The new capital stack: emerging solutions

Agtech-focussed VC funds are contracting due to the lack of exits within the typical 10-year venture capital lifecycle. What’s missing is more patient capital with a 10- 15-year-plus horizon. Fortunately, this profile is increasingly active in agtech, which is important to keep capital flowing.

This new capital stack includes:

Sustainability funds: doing well by doing good. New sustainability-oriented funds—often grouped under the banner of “climate tech” funds—are reshaping how capital flows into transformative industries. These funds bring a dual mandate: maximize impact and deliver strong financial returns. While agtech may not be their sole focus, their patient timelines, mission-driven ethos, and appetite for systemic change make them invaluable allies. Unlike traditional VC, these funds aren’t chasing quick exits or sky-high valuations. Instead, they are guided by a bigger vision: healing the planet while generating profits.

Corporate venture capital (CVC): strategic patience. Agrifood corporate VCs are stepping up to play a more critical role. The parent companies of CVCs have incredible market power via the channel, world class R&D capabilities, regulatory expertise, and a global footprint. For startups, CVCs offer something traditional VC cannot: strategic alignment and a clear bridge to commercialization. Corporates are keen to accelerate innovation for their pipelines and CVCs are one of the few tools at their command. This playbook is beginning to mirror pharma: outsource discovery to startups, then scale promising innovations internally. It’s a win-win for startups and corporates.

Private equity (PE): new exits. As startups struggle to raise their next round and venture investors aspire to exits, the private equity (PE) model is stepping in. PE can roll up multiple companies to achieve economies of scale and realize synergistic benefits. It can also accelerate scale-up and profitability by acquiring, optimizing, and flipping companies. For agtech, PE brings liquidity, scale, and discipline—trends that have transformed other industries and are now making their mark here.
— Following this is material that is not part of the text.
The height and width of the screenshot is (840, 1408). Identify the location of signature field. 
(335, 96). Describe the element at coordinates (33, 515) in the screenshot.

Open-ended, patient, evergreen capital: playing the long game. Building the Holoagricene demands patience. Instead of the traditional VC cycle of deploying and harvesting within 10 years, we need longer-term, evergreen capital that recycles returns into the next breakthrough while providing dividends to LPs. These open-ended fund models have no end date or fixed capital benchmark, ensuring innovation doesn’t stall as we move towards the future.

What does this mean for agtech innovation?

High interest rates and tighter credit markets have made funding harder to come by. For now, startups with clear commercial traction will attract what capital remains.  This is accelerating a shift to fewer but larger agtech deals. But this is a short-term reality; as rates fall and exits return, early-stage funding will rebound. Will we be ready with the right capital stack?

What starts slow grows quietly and holds the power to shape our survival and our future—if only we have the patience to nurture it. If we get this right, we feed the world and heal the planet.

Agtech 2.0, the Holoagricene, isn’t just a vision—it’s a necessity, and it’s already underway. To fund it, we need patient, evergreen, strategic capital with strong CVCs. The question isn’t whether agriculture will evolve. The question is whether investors will evolve to fund it—or let the opportunity pass while chasing faster, shinier returns. Agriculture can’t wait, and neither should we.